The input:
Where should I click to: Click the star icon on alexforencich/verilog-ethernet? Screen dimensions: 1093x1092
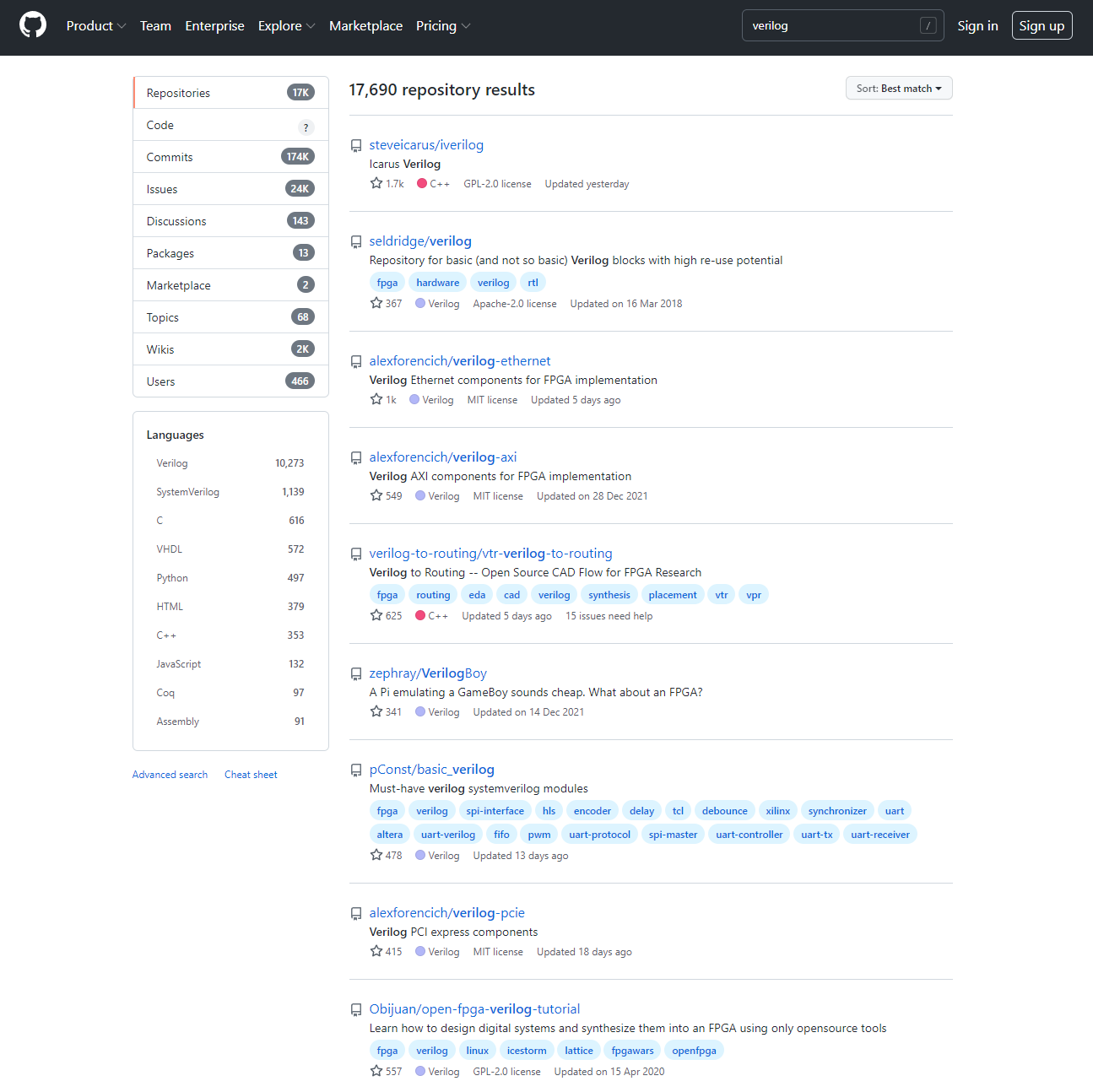375,398
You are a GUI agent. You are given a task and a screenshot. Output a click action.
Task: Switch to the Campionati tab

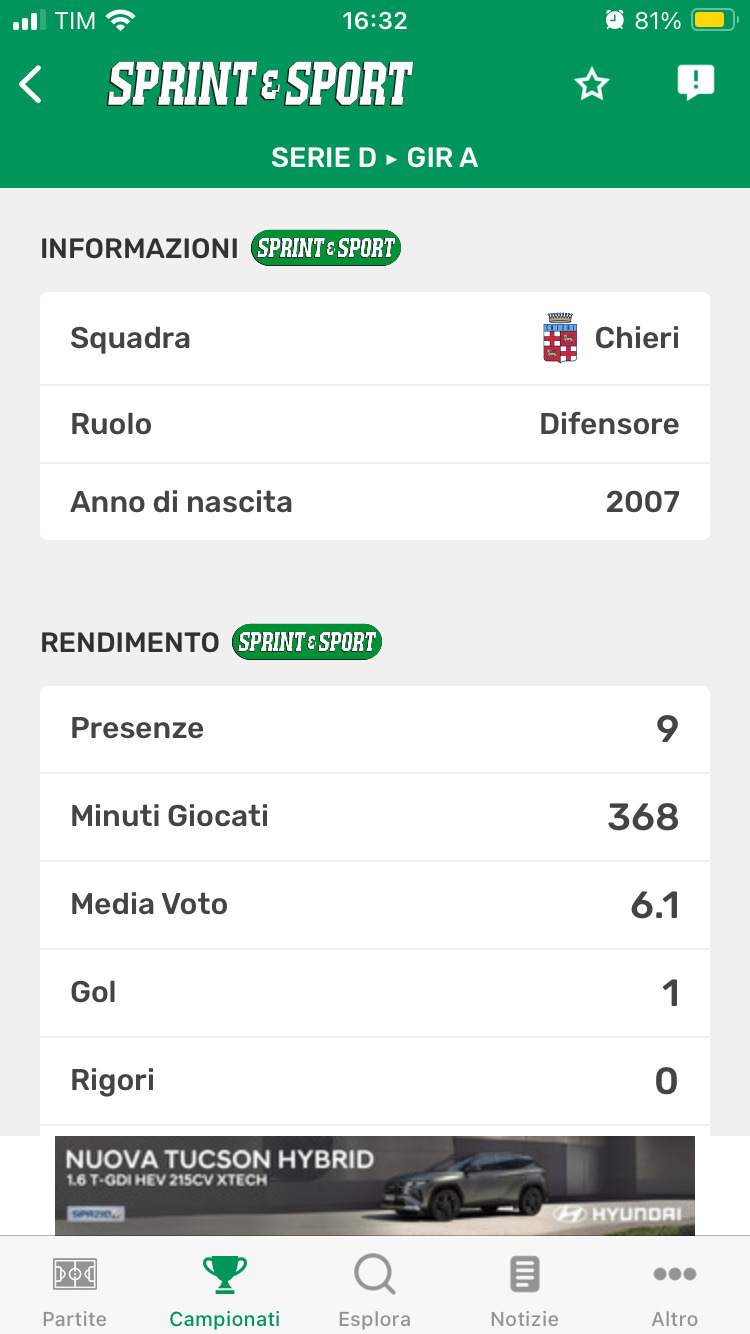click(x=225, y=1290)
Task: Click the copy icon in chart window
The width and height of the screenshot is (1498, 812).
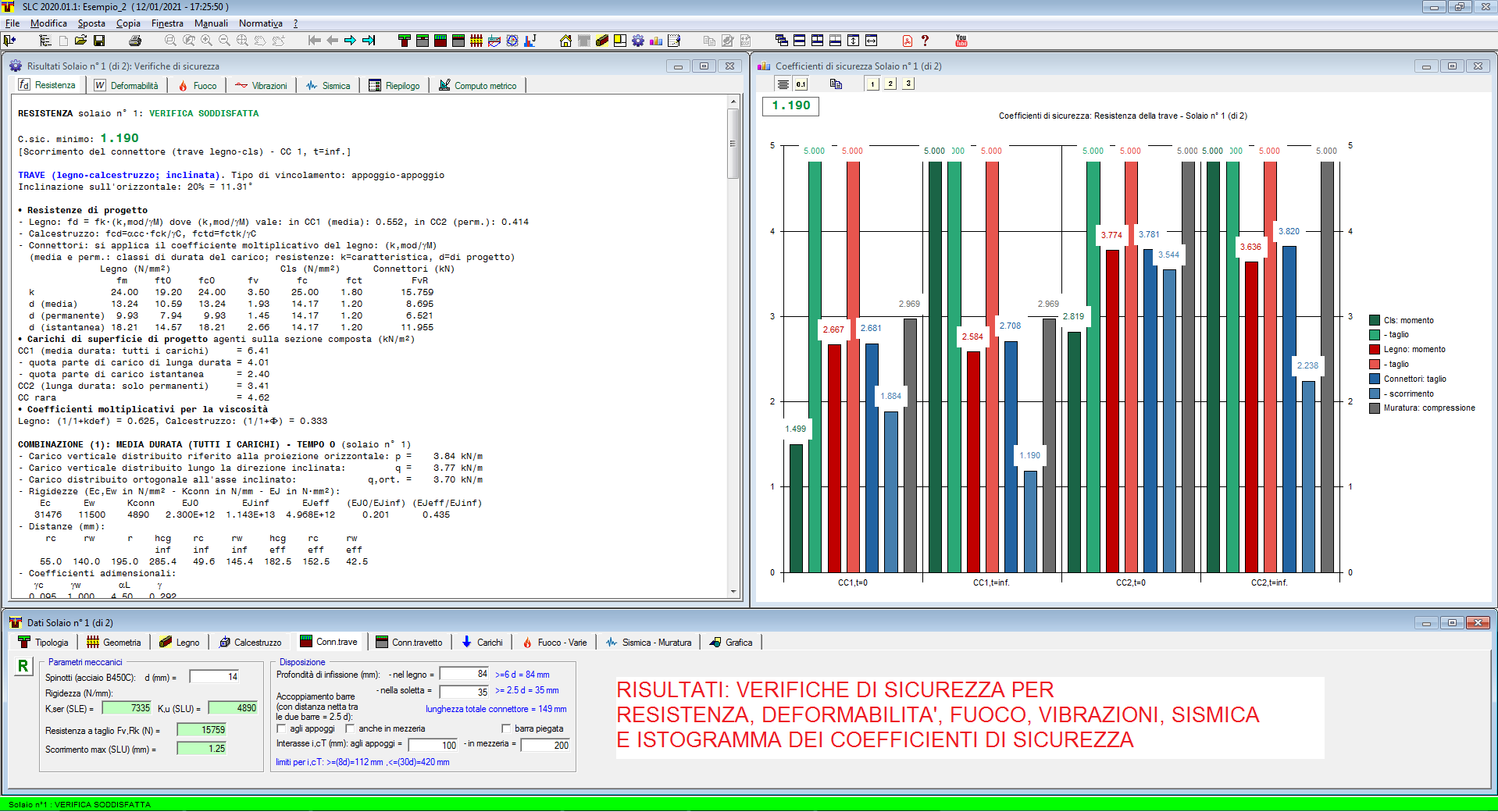Action: click(x=836, y=84)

What is required:
For this exercise, return the data above exactly and leave every picture out.

Result for this task:
Where should I click to: Click the star icon on alexforencich/verilog-ethernet? Screen dimensions: 1093x1092
375,398
You are a GUI agent. You are given a task and a screenshot. Output a click action.
Task: Switch to the Campionati tab

click(x=225, y=1290)
Task: Click the copy icon in chart window
The width and height of the screenshot is (1498, 812).
Action: click(x=836, y=84)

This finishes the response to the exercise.